Pourtant, l’état de grâce ne durera pas : le 31 janvier et le 1er février 1969, un groupe anglais fondé seulement quelques mois plus tôt et nommé Led Zeppelin assure leur première partie au Fillmore East de New York. Très grosse erreur puisque le Zeppelin vole complètement le show au Butterfly et si l’année d’après, les deux groupes rejouent ensemble au même endroit, c’est cette fois-ci Iron Butterfly qui ouvre pour le Zeppelin...
Paradoxalement, le Butterfly est alors un vendeur beaucoup plus conséquent que la bande de Jimmy Page, In-A-Gadda-Da-Vida devenant même le tout premier album de l’histoire de l’industrie musicale jamais récompensé par un disque de platine, ceci pour des ventes excédant huit millions d’exemplaires en l’espace d’une seule année. Bien qu’il n’ait jamais été numéro 1 au Billboard, il en serait même aujourd’hui à trente millions de copies écoulées ! Il est aussi le plus vieil album n'ayant jamais disparu du catalogue Atlantic.
En août, Iron Butterfly manque un autre rendez-vous important : prévu à l’affiche du festival de Woodstock, le groupe, bloqué dans les embouteillages, ne parviendra pas jusqu’au site, les organisateurs lui ayant refusé un hélicoptère et le cachet qu’il demandait.

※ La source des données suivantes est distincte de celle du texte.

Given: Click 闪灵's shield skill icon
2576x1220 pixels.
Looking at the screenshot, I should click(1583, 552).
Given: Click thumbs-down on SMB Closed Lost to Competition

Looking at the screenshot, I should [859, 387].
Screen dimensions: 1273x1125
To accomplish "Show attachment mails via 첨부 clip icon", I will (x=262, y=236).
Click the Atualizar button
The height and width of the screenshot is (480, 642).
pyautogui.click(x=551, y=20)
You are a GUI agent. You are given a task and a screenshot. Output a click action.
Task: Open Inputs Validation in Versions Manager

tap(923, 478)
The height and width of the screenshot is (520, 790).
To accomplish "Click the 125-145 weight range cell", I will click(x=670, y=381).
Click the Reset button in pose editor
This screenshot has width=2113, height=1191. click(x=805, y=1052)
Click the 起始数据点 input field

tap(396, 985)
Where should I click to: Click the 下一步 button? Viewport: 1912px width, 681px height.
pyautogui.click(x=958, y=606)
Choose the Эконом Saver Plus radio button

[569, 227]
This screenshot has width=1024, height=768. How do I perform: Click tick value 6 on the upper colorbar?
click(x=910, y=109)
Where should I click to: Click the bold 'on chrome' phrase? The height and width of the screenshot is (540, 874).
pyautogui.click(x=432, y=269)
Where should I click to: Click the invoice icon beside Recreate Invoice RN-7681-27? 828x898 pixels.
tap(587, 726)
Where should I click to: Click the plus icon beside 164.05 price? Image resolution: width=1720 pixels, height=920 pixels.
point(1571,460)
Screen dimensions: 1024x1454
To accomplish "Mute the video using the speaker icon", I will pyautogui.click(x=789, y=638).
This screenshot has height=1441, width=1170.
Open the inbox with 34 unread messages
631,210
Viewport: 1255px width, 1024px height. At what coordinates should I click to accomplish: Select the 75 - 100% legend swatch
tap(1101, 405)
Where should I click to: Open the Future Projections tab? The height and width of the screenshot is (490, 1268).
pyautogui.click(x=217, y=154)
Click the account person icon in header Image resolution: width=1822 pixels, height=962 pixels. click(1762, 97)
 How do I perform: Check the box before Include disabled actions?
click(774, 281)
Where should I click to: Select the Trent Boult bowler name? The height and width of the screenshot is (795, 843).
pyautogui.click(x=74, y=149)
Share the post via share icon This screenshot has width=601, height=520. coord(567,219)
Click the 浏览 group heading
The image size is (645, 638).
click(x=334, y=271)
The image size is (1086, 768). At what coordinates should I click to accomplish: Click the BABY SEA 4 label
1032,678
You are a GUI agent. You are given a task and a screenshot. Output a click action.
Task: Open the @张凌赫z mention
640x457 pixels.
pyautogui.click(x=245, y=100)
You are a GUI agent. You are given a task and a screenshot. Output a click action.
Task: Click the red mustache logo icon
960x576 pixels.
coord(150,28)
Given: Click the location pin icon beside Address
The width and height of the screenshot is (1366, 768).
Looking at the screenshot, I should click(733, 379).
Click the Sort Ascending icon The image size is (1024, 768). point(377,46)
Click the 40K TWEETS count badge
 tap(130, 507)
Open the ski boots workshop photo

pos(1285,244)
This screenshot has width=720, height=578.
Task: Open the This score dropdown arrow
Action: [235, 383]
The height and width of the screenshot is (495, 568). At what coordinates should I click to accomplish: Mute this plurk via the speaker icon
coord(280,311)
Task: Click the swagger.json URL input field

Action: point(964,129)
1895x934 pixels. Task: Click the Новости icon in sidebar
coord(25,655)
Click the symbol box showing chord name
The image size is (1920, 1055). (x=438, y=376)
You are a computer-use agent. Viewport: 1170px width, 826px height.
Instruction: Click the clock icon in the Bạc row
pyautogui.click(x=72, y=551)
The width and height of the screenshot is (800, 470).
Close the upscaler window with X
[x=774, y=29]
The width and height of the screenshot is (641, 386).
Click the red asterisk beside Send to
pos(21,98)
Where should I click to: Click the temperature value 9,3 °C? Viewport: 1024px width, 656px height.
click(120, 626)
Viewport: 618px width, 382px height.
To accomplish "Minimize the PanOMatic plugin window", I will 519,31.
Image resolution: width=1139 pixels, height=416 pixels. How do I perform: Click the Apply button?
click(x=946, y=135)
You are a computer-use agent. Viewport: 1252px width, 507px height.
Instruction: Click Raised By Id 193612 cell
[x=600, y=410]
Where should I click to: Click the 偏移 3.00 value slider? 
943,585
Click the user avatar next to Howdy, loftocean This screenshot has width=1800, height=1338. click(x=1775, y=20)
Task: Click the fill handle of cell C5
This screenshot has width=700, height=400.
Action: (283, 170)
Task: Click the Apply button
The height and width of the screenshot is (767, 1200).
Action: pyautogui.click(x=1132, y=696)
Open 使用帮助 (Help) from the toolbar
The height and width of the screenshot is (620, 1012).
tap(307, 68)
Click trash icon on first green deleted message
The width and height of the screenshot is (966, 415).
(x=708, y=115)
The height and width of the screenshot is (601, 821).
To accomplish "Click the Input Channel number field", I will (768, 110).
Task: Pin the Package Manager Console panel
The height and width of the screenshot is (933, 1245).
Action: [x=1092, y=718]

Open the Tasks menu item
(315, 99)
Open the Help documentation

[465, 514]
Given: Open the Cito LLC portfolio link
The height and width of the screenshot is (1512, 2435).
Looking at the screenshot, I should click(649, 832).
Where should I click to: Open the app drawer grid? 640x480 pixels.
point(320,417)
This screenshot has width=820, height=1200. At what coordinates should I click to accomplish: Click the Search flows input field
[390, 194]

Il n’apparaîtra donc jamais dans le film à succès consacré à l’événement.
Profitant du succès d’In A Gadda-Da-Vida, leur album suivant, Ball, sera numéro 3, mais ses chiffres de vente seront beaucoup plus modestes que ceux d’In-A-Gadda-Da-Vida. Ce sera leur dernière réussite notable.
L’album live de rigueur et des disques en studio comme Metamorphosis, Scorchin’ Beauty et SunAndSteel ne leur permettront pas de renouer avec leur gloire passée, des changements de personnel incessants n’arrangeant pas les choses (on remarquera à un moment à la guitare Mike Pinera, un futur membre du groupe de scène d’Alice Cooper). Au milieu des années 70, ce sera déjà de l’histoire ancienne en ce qui les concerne.
Le 14 mai 1988, la formation de l’époque In-A-Gadda-Da-Vida réapparaît au Madison Square Garden de New York lors du concert célébrant les 40 ans d’Atlantic mais, mal préparée, leur prestation déçoit unanimement, le chanteur guitariste en étant réduit à annoncer au public un pathétique :
« On joue aussi demain à l’hôtel Ritz » ! Deux ans plus tard, Slayer, groupe-phare du mouvement trash, reprend leur chanson-étendard « In-A-Gadda-Da-Vida » pour une B.O. de film et montre tout ce que les formations du genre doivent à leurs expérimentations.
Se réunissant par intermittences, le groupe continue de se produire en ce début de siècle dans le circuit des oldies shows : si Doug Ingle s’est depuis longtemps lassé des tournées, Ron Bushy et Lee Dorman continuent à faire voler le lépidoptère de métal, secondés par d’autres musiciens, les derniers recensés étant Martin Gerschwitz et Charlie Marinkowitch, qui les aident à retrouver, même partiellement, le son de leur grande époque.